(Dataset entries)
....................
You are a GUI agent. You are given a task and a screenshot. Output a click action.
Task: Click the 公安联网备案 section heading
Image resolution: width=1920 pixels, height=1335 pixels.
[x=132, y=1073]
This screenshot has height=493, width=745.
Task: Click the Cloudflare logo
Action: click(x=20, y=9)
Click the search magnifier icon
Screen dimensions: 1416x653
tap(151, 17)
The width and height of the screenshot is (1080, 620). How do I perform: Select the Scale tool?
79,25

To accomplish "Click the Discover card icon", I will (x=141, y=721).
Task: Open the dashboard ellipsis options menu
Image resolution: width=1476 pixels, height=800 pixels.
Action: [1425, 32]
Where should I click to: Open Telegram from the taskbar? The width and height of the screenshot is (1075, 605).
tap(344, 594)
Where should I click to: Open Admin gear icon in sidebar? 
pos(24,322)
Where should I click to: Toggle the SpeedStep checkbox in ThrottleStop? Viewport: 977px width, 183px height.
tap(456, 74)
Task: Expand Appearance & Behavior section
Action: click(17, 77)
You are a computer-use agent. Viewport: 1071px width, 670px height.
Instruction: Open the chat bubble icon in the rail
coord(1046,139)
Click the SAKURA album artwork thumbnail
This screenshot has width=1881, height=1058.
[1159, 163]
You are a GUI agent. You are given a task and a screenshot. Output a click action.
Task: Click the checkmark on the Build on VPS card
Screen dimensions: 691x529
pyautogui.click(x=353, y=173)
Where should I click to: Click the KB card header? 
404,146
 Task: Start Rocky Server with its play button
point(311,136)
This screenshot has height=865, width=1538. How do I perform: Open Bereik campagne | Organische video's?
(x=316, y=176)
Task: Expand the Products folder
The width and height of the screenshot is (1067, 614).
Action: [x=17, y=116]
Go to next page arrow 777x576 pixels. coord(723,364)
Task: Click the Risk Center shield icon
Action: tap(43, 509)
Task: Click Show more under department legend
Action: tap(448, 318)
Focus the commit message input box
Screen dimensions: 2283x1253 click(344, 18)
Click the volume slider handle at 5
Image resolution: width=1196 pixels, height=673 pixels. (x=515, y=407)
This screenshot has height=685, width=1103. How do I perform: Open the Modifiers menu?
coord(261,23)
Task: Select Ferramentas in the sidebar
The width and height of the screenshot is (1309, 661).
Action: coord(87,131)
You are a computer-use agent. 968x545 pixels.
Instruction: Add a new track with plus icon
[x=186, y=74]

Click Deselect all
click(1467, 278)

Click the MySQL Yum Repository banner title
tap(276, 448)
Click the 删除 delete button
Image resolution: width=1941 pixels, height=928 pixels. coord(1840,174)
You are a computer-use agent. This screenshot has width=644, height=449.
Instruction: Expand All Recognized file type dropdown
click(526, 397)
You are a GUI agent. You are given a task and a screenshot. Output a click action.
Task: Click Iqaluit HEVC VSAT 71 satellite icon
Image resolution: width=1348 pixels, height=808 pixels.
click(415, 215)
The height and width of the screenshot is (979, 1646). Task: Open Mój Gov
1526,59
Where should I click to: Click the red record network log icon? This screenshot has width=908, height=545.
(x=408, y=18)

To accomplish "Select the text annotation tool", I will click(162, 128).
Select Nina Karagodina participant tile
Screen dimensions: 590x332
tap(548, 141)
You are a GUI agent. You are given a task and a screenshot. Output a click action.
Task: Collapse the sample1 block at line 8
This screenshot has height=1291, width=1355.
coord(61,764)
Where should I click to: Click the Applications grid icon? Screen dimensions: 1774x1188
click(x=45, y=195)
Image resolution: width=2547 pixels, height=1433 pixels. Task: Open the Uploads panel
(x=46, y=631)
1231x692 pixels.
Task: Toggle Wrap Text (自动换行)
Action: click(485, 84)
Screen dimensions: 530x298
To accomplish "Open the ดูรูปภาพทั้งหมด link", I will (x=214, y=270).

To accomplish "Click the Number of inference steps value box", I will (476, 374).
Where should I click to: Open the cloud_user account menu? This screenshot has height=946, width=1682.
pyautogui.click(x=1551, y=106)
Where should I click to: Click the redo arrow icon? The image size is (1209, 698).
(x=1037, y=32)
....................
§ **What is required**: Nothing should be omitted or altered. Retype the records exactly.

§ **Output of the exercise**:
You are a GUI agent. You are given a task and a screenshot. Output a click action.
Task: Click the 公安联网备案 section heading
Image resolution: width=1920 pixels, height=1335 pixels.
[x=132, y=1073]
This screenshot has height=493, width=745.
Task: Click the Cloudflare logo
Action: click(x=20, y=9)
Click the search magnifier icon
Screen dimensions: 1416x653
tap(151, 17)
The width and height of the screenshot is (1080, 620). How do I perform: Select the Scale tool?
79,25

To accomplish "Click the Discover card icon", I will (x=141, y=721).
Task: Open the dashboard ellipsis options menu
Image resolution: width=1476 pixels, height=800 pixels.
Action: [1425, 32]
Where should I click to: Open Telegram from the taskbar? The width and height of the screenshot is (1075, 605).
tap(344, 594)
Where should I click to: Open Admin gear icon in sidebar? 
pos(24,322)
Where should I click to: Toggle the SpeedStep checkbox in ThrottleStop? Viewport: 977px width, 183px height.
tap(456, 74)
Task: Expand Appearance & Behavior section
Action: click(17, 77)
You are a computer-use agent. Viewport: 1071px width, 670px height.
Instruction: Open the chat bubble icon in the rail
coord(1046,139)
Click the SAKURA album artwork thumbnail
This screenshot has width=1881, height=1058.
[1159, 163]
You are a GUI agent. You are given a task and a screenshot. Output a click action.
Task: Click the checkmark on the Build on VPS card
Screen dimensions: 691x529
pyautogui.click(x=353, y=173)
Where should I click to: Click the KB card header? 
404,146
 Task: Start Rocky Server with its play button
point(311,136)
This screenshot has height=865, width=1538. How do I perform: Open Bereik campagne | Organische video's?
(x=316, y=176)
Task: Expand the Products folder
The width and height of the screenshot is (1067, 614).
Action: [x=17, y=116]
Go to next page arrow 777x576 pixels. coord(723,364)
Task: Click the Risk Center shield icon
Action: tap(43, 509)
Task: Click Show more under department legend
Action: tap(448, 318)
Focus the commit message input box
Screen dimensions: 2283x1253 click(344, 18)
Click the volume slider handle at 5
Image resolution: width=1196 pixels, height=673 pixels. (x=515, y=407)
This screenshot has height=685, width=1103. How do I perform: Open the Modifiers menu?
coord(261,23)
Task: Select Ferramentas in the sidebar
The width and height of the screenshot is (1309, 661).
Action: coord(87,131)
You are a computer-use agent. 968x545 pixels.
Instruction: Add a new track with plus icon
[x=186, y=74]

Click Deselect all
click(1467, 278)

Click the MySQL Yum Repository banner title
tap(276, 448)
Click the 删除 delete button
Image resolution: width=1941 pixels, height=928 pixels. coord(1840,174)
You are a computer-use agent. This screenshot has width=644, height=449.
Instruction: Expand All Recognized file type dropdown
click(526, 397)
You are a GUI agent. You are given a task and a screenshot. Output a click action.
Task: Click Iqaluit HEVC VSAT 71 satellite icon
Image resolution: width=1348 pixels, height=808 pixels.
click(415, 215)
The height and width of the screenshot is (979, 1646). Task: Open Mój Gov
1526,59
Where should I click to: Click the red record network log icon? This screenshot has width=908, height=545.
(x=408, y=18)

To accomplish "Select the text annotation tool", I will click(162, 128).
Select Nina Karagodina participant tile
Screen dimensions: 590x332
tap(548, 141)
You are a GUI agent. You are given a task and a screenshot. Output a click action.
Task: Collapse the sample1 block at line 8
This screenshot has height=1291, width=1355.
coord(61,764)
Where should I click to: Click the Applications grid icon? Screen dimensions: 1774x1188
click(x=45, y=195)
Image resolution: width=2547 pixels, height=1433 pixels. Task: Open the Uploads panel
(x=46, y=631)
1231x692 pixels.
Task: Toggle Wrap Text (自动换行)
Action: click(485, 84)
Screen dimensions: 530x298
To accomplish "Open the ดูรูปภาพทั้งหมด link", I will (x=214, y=270).

To accomplish "Click the Number of inference steps value box", I will (476, 374).
Where should I click to: Open the cloud_user account menu? This screenshot has height=946, width=1682.
pyautogui.click(x=1551, y=106)
Where should I click to: Click the redo arrow icon? The image size is (1209, 698).
(x=1037, y=32)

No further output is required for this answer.